Definition, assessment and treatment of cognitive impairment associated with schizophrenia: expert opinion and practical recommendations
- PMID: 39371908
- PMCID: PMC11450451
- DOI: 10.3389/fpsyt.2024.1451832
Definition, assessment and treatment of cognitive impairment associated with schizophrenia: expert opinion and practical recommendations
Abstract
A considerable proportion of patients with schizophrenia perform below population norms on standardized neuropsychological tests, and the performance of those performing within normal range is lower than predicted based on parental education. Cognitive impairment predates the onset of psychosis, is observed during symptom remission and in non-affected first-degree relatives of patients. At the present time, cognitive deficits are regarded as key features of schizophrenia, important determinants of poor psychosocial outcome and targets for both pharmacological and non-pharmacological treatment strategies. A group of eight key opinion leaders reviewed and discussed latest advances in scientific research and current good clinical practices on assessment, management, and treatment of CIAS. In the present paper they summarize the current evidence, identify main gaps between current knowledge and mental health services clinical practice, and provide practical recommendations to reduce the gap.
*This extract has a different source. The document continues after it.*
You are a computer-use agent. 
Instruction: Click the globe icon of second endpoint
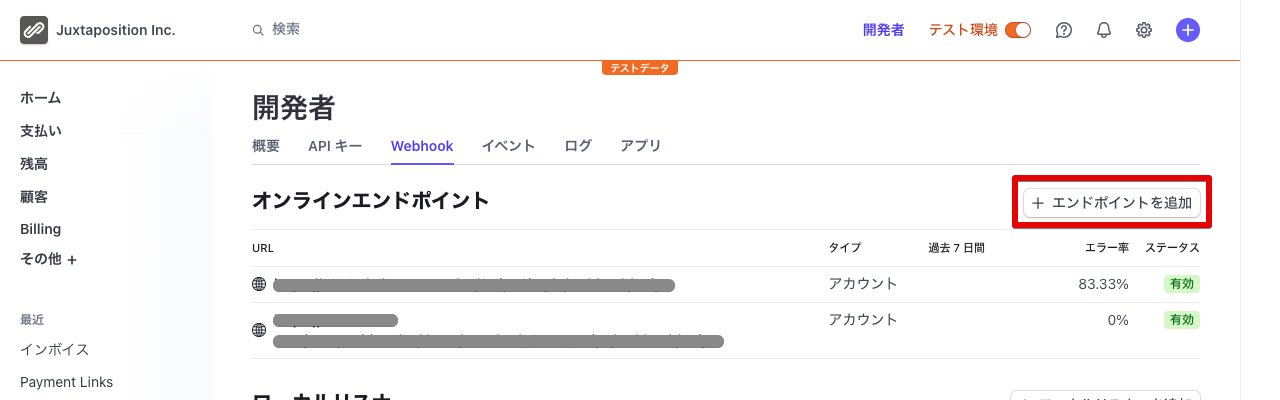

Keywords: CIAS; cognitive impairment; cognitive remediation; evidence-based; psychosocial functioning; psychosocial rehabilitation; schizophrenia; social cognition.
Copyright © 2024 Vita, Barlati, Cavallaro, Mucci, Riva, Rocca, Rossi and Galderisi.
Conflict of interest statement
SB received advisory board, lecture, or consulting fees, outside the present work, from: Angelini, Janssen Pharmaceuticals, Lundbeck, Otsuka. RC received advisory board fees from Boehringer and was a speaker for Rovi. SG reports consulting fees from Gedeon Richter; honoraria from Angelini, Boehringer Ingelheim, Gedeon Richter, Janssen, Lundbeck, Otsuka, Recordati, Rovi; and participation on data safety monitoring boards with Angelini, Boehringer Ingelheim, Janssen, and Rovi. AM received advisory board or consultant fees from the following drug companies: Angelini, Rovi and Boehringer Ingelheim outside the submitted work. MR has received compensation as speaker/consultant from Angelini, Lundbeck, Otzuka, Sumitomo Pharma, and Sunovion, and he has received research grants from Sumitomo Pharma. PR has received honoraria as consultant for lectures from Angelini, Janssen, Lundbeck, and Otsuka. Furthermore, she is in the advisory board of Angelini. AV received advisory board, lecture, or consulting fees, outside the present work, from: Angelini, Innova Pharma-Recordati, Janssen Pharmaceuticals, Lundbeck, Otsuka, and Pfizer. The remaining author declares that the research was conducted in the absence of any commercial or financial relationships that could be construed as a potential conflict of interest. The author(s) declared that they were an editorial board member of Frontiers, at the time of submission. This had no impact on the peer review process and the final decision.